Almost three-quarters of adults in Scotland attended a cultural event or place in the last year, but a quarter feel “culture and the arts are not really for people like me”.

Photo of hanging heads exhibit at the Kelvingrove Art Gallery & Museum
The Kelvingrove Art Gallery & Museum

Cameron King (CC BY-NC-SA 2.0)

Detailed analysis of new questions asked in the 2013 Scottish Household Survey has shone light on arts attendance and participation in Scotland. Headline figures in a new report, ‘People, Culture & Heritage in Scotland’, reveal that, excluding cinema, 72% of adults in Scotland attended a cultural event or place of culture in the previous 12 months. Although the figures are not directly comparable, this is similar to Wales, where the figure just published is 73.5%.

The most common type of cultural attendance in Scotland was theatre (32%), followed by museums and live music events (both 31%). The most cited reason for not attending cultural events or places was ‘not really interested’, with just over a third of non-attenders giving this as a reason, though ‘health isn’t good enough’ was cited by 28%. Cost was a barrier for 16% of non-attenders, while 15% indicated it’s difficult to find the time. Over half agreed that culture and the arts make a positive difference to their local area – more than three times as many as disagreed with this – though a quarter felt that ‘Culture and the arts are not really for people like me’.

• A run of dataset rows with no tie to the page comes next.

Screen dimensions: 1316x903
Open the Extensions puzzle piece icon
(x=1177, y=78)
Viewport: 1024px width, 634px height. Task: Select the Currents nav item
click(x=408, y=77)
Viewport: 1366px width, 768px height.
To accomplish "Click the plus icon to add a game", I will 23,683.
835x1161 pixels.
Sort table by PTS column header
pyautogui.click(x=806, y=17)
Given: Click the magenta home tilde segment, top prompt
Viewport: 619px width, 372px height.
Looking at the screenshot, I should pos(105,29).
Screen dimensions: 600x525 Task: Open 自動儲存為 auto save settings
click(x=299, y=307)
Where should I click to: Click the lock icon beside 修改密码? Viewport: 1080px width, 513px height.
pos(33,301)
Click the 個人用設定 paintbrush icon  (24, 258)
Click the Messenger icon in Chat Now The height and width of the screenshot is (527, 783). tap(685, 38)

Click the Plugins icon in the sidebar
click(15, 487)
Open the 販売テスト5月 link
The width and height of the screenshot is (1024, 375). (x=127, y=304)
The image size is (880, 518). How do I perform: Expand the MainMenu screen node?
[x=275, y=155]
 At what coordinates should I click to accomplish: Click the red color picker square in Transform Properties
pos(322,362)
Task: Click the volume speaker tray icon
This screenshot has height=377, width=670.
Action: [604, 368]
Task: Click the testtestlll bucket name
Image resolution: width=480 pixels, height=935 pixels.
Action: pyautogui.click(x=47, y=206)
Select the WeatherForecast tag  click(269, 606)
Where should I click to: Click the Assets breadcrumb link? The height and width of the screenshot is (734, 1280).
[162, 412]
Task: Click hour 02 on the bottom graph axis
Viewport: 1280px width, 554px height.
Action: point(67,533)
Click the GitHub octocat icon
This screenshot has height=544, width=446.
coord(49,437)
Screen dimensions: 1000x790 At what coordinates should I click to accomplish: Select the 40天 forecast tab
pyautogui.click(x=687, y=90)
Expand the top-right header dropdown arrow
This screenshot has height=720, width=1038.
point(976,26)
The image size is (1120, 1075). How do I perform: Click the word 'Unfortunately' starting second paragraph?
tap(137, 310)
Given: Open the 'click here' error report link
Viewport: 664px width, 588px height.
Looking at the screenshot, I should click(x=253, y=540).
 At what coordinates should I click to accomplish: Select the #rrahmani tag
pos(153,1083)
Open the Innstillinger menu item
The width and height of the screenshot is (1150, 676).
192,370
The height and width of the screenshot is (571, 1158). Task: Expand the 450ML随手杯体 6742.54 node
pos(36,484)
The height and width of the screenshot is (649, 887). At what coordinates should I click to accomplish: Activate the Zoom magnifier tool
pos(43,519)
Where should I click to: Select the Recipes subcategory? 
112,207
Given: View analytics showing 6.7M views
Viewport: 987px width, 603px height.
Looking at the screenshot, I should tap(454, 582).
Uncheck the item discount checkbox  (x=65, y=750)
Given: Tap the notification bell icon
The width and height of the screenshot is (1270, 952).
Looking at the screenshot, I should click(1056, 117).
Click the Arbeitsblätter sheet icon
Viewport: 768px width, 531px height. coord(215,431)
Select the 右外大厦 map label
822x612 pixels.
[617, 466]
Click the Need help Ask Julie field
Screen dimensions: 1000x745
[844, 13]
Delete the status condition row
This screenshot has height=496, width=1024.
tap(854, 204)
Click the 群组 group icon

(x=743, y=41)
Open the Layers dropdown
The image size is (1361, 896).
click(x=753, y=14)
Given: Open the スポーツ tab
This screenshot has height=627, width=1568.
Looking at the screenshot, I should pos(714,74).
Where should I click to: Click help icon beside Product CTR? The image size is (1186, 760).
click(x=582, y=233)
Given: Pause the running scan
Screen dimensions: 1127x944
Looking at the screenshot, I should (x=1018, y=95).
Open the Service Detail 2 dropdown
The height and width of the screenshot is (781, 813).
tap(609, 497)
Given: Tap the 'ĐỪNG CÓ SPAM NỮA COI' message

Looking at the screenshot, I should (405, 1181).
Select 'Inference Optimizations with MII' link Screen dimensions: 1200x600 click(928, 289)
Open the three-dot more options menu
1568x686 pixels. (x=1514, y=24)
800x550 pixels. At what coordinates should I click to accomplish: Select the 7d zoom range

The figures for cultural engagement in Scotland, whilst not directly comparable with those generated by England’s ‘Taking Part’ survey, the Arts Council of Northern Ireland and the Wales Omnibus survey, show familiar trends. Both arts attendance and participation correlate closely with social grade; there is lower engagement among those who have a disability or long-term illness; attendance is highest among those with degrees or professional qualifications; and those living in the most deprived areas are the least likely to attend.